Y en ese contexto de presión máxima se dice que empezaron las fricciones, porque John Sebastian, a diferencia de lo que mucha gente pensaba de él, no era un hombre fácil de manejar. Era orgulloso, era terco, era el tipo de hombre que cuando sentía que lo estaban subestimando se encabritaba y supuestamente empezó a pedir más de lo acordado o a negarse a ciertas cosas que antes hacía sin chistar o a moverse con una independencia que los que lo controlaban ya no toleraban.

Se habla de un incidente específico, una reunión que debía celebrarse en un rancho en Morelos a mediados de 1994, una reunión a la que Joan Sebastian supuestamente llegó tarde o no llegó.
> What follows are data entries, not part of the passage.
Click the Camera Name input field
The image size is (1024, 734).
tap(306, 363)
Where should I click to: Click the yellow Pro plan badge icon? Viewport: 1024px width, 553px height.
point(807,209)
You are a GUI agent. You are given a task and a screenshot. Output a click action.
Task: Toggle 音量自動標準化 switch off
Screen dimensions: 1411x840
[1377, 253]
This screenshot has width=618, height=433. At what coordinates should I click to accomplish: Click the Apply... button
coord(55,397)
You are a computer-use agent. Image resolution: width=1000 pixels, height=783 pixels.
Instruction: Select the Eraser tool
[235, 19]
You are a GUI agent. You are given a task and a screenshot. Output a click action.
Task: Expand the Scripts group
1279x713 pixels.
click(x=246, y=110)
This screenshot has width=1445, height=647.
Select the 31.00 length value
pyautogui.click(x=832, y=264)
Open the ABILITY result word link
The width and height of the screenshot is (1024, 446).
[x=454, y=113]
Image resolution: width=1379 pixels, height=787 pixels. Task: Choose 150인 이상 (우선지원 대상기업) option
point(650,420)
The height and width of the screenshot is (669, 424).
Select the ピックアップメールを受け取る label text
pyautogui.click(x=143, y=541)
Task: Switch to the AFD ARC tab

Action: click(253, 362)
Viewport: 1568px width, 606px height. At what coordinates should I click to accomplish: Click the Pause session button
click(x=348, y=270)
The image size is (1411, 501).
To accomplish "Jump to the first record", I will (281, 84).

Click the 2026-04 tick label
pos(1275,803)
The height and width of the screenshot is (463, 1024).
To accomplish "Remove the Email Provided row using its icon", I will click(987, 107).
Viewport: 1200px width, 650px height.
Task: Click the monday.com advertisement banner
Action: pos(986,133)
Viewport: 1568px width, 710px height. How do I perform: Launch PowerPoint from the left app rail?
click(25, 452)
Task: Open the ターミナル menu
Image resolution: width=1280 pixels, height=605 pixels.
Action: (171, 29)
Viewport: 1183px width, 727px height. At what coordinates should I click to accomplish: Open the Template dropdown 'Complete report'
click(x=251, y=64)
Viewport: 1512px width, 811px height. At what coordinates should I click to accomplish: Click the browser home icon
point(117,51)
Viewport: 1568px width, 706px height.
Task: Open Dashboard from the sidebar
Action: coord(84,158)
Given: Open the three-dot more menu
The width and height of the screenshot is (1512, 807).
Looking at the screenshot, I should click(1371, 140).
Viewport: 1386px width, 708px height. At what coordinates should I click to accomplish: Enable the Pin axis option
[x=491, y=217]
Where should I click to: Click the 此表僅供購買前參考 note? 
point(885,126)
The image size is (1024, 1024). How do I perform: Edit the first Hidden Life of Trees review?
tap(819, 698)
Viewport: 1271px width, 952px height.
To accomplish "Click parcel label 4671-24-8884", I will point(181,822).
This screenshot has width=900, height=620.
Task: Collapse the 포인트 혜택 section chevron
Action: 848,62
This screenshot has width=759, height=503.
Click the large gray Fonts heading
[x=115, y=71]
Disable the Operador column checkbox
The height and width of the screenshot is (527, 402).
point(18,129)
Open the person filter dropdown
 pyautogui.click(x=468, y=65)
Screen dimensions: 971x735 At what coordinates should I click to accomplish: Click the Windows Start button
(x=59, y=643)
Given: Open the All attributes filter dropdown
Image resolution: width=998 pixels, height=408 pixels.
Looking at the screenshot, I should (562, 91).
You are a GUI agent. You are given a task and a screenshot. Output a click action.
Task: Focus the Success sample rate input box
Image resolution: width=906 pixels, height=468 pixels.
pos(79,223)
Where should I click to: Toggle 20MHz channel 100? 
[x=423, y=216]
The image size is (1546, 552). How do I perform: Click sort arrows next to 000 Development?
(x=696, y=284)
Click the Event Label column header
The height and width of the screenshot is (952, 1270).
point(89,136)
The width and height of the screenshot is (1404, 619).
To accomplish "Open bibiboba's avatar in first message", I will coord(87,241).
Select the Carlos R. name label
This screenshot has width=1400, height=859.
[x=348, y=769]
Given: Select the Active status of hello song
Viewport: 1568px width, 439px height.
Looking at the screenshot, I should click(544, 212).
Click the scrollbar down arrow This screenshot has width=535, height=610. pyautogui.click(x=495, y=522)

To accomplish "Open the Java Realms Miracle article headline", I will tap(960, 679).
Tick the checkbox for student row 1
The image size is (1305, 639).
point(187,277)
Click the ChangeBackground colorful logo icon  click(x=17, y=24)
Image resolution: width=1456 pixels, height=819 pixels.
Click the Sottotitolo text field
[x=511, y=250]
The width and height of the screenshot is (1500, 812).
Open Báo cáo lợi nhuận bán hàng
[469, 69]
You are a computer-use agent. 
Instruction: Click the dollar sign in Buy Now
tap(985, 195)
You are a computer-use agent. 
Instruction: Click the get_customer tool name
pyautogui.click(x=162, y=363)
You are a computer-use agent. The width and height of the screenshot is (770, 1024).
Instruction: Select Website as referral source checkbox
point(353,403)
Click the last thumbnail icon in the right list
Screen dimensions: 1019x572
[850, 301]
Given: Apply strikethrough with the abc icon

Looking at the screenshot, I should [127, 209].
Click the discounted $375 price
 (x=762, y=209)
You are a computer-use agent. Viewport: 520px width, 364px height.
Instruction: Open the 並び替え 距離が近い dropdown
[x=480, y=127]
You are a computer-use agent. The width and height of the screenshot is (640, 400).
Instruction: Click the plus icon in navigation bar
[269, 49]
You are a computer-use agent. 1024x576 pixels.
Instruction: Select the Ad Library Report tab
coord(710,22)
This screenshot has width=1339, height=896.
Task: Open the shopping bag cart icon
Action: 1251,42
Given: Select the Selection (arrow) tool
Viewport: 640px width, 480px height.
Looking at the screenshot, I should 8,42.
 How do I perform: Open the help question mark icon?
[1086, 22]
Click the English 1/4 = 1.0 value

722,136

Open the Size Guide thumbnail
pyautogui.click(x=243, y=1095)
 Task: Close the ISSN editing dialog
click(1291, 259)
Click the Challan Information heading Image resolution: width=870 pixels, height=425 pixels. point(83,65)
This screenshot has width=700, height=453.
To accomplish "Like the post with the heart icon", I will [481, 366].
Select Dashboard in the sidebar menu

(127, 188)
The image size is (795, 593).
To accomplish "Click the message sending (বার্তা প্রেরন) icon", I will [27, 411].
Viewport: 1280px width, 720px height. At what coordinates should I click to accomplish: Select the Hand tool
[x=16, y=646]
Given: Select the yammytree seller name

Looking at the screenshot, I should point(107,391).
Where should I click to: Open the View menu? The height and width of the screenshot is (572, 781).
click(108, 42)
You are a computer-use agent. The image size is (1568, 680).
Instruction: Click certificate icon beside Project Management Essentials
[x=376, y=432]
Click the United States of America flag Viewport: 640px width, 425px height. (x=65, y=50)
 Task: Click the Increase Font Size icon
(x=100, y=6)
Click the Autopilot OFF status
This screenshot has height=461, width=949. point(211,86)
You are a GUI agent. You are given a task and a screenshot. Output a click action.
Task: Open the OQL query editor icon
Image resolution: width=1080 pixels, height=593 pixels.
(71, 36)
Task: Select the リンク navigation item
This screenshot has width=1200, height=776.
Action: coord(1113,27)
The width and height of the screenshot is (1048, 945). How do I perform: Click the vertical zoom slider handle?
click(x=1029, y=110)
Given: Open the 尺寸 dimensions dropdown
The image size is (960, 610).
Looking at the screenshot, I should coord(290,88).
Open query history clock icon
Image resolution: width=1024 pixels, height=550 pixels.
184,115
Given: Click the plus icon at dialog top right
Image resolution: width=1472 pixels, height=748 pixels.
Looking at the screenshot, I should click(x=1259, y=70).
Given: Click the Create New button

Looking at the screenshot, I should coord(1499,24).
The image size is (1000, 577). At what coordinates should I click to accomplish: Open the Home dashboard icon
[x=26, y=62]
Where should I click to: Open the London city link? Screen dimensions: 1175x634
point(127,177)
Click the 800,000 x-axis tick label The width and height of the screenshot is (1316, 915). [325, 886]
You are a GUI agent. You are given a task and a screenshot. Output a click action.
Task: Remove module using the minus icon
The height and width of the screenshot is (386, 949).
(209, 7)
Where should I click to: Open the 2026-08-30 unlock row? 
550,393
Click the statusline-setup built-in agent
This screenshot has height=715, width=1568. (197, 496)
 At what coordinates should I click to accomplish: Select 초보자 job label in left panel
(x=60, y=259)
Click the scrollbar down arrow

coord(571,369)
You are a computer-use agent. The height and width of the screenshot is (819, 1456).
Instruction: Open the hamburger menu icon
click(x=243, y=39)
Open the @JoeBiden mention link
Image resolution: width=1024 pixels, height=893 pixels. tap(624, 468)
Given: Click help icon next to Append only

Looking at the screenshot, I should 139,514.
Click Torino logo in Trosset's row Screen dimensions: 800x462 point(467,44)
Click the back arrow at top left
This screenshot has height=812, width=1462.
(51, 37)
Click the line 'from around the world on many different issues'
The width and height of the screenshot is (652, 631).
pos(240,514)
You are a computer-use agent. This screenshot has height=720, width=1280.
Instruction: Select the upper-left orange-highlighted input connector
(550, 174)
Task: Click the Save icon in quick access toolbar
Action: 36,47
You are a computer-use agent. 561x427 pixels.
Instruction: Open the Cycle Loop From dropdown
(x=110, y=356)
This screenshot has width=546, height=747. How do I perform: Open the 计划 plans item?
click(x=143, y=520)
Las versiones varían. Pero lo que es constante en los relatos es que esa ausencia fue tomada como un desaire, como una señal de que el cantante ya no se consideraba obligado a cumplir.

¿Y qué pasa en los mundos del poder cuando alguien que sabe demasiado empieza a mostrar independencia? ¿Qué pasa cuando una pieza del tablero empieza a moverse por su cuenta? que se convierte en una amenaza. Y las amenazas en ese México se manejaban de maneras que no siempre terminaban bien para quien las representaba.